This list could of course be continued indefinitely. Estimating conservatively, there are at least a billion such candidate representational contents. For simplicity, imagine nine independent parameters, each with ten possible values.

If Kinematics and Specificity [commitments of "industrial-strength" representationalism, as described earlier in the essay] are correct, there must be a fact of the matter exactly which subset of these billion possible representational contents were activated as Cynthia rose from the couch. Presumably, also, various background beliefs might or might not have been activated, such as Cynthia’s belief that the fridge is in the kitchen, her belief that the kitchen entrance is thataway, her belief that it is possible to open the refrigerator door, her belief that the kitchen floor constitutes a walkable surface, and so on – each of which is itself similarly specifiable in a massive variety of ways.

Plausibly, Cynthia believes all billion of the beer-in-the-fridge propositions. She might readily affirm any of them without, seemingly, needing to infer anything new. Sitting on the couch two minutes before the beery desire that suddenly animates her, Cynthia already believed, it seems – in the same inactive, stored-in-the-back-of-the-mind way that you believed, five minutes ago, that Obama was U.S. President in 2010 – that Lucky Lager is in the fridge, that there are probably at least three beers in the refrigerator door, that there’s some cheap bottled beer in the usual place, and so on. If so, and if we set aside for now (see Section 5) the question of tacit belief, then Cynthia must have a billion beer-in-the-fridge representations stored in her mind. Specificity requires that it be the case that exactly one of those representations was retrieved the moment before she stood up, or exactly two, or exactly 37, or exactly 814,406. Either exactly one of those representations, or exactly two, or exactly 37, or exactly 814,406, then interacted with exactly one of her desires, or exactly two of her desires, or exactly 37, or exactly 814,406. But which one or ones did the causal work?

[Pointing data for text and elements]
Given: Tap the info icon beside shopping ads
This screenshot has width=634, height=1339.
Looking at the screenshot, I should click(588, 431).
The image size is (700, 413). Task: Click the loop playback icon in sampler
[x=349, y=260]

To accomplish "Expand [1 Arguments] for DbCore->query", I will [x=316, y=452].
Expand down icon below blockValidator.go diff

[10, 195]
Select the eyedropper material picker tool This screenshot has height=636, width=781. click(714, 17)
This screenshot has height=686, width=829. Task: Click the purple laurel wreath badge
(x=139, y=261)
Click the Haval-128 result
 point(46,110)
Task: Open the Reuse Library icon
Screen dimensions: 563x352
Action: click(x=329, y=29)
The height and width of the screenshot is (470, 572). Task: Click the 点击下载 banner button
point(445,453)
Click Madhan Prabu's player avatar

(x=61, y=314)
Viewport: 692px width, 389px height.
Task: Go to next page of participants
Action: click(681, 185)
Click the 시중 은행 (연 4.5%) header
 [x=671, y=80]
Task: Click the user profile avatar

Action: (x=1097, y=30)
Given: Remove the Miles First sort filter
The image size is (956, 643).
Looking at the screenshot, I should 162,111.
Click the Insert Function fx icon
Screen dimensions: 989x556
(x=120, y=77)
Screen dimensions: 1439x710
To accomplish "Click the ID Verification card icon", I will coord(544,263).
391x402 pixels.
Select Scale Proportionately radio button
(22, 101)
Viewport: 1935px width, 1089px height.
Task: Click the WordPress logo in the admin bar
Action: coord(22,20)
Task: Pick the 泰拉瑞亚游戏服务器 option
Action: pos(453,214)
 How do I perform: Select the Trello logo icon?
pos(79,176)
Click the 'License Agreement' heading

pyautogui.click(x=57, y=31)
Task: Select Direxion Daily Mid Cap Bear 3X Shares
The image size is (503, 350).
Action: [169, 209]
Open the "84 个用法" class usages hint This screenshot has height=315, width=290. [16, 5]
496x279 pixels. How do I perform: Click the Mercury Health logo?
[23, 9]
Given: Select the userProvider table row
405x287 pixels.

**WORK REQUIRED:** Print the stretch of the passage about Cynthia's beer-in-the-fridge beliefs from "If Kinematics and" through "variety of ways.", word for word.

**OUTPUT OF THE TASK:**
If Kinematics and Specificity [commitments of "industrial-strength" representationalism, as described earlier in the essay] are correct, there must be a fact of the matter exactly which subset of these billion possible representational contents were activated as Cynthia rose from the couch. Presumably, also, various background beliefs might or might not have been activated, such as Cynthia’s belief that the fridge is in the kitchen, her belief that the kitchen entrance is thataway, her belief that it is possible to open the refrigerator door, her belief that the kitchen floor constitutes a walkable surface, and so on – each of which is itself similarly specifiable in a massive variety of ways.